* **EXERCISE BRIEF**
Set the pictures aside and set down only the lines from the line holding "The height and" through the end of the entries below, ends included.

* **DATA IN THIS EXERCISE**
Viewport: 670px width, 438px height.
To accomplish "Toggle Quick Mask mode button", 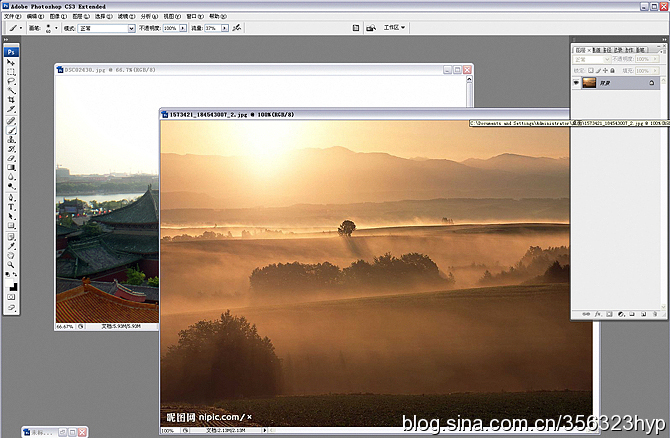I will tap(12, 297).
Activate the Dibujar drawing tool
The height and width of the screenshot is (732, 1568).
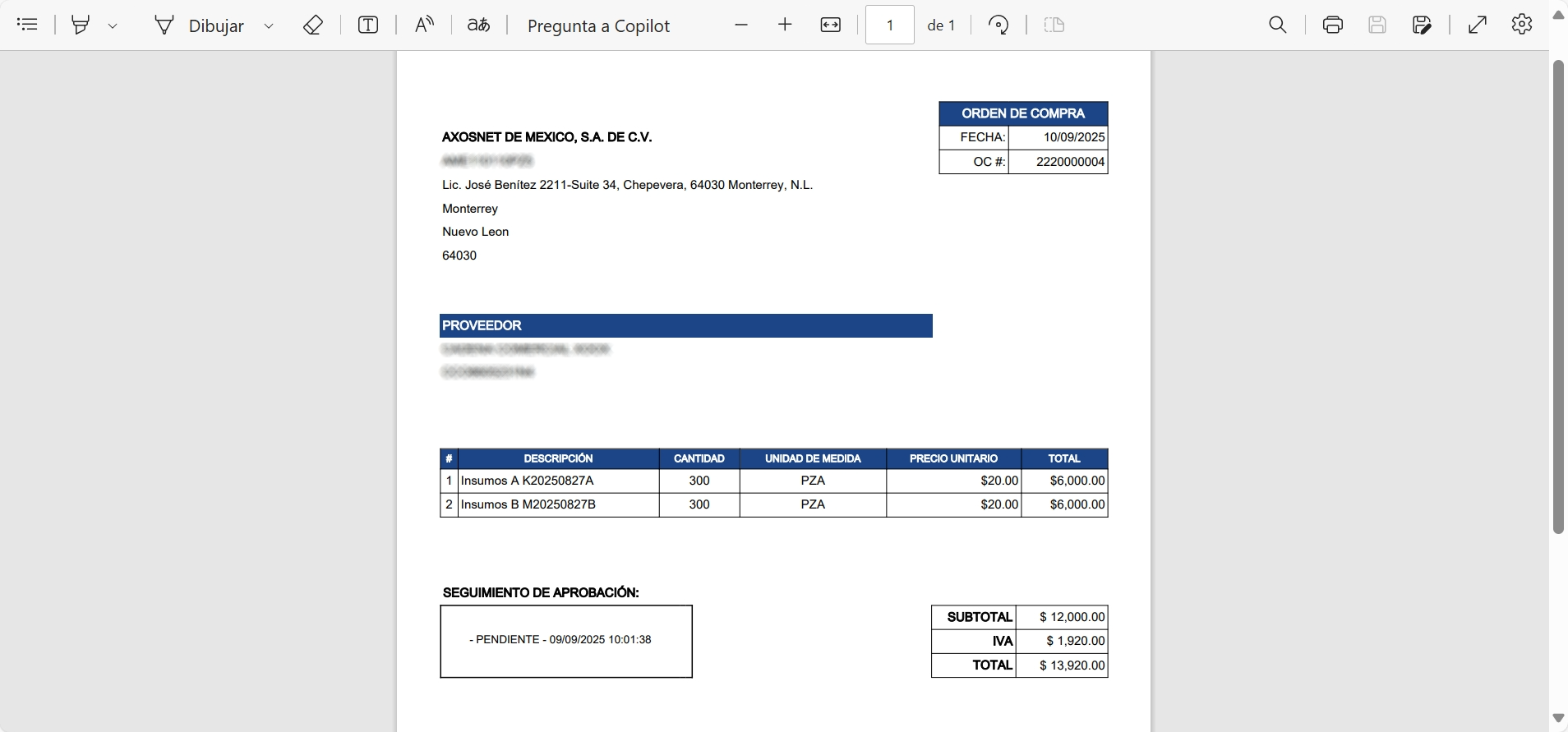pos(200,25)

* **ANSWER TO THIS PROBLEM**
The height and width of the screenshot is (732, 1568).
pos(200,25)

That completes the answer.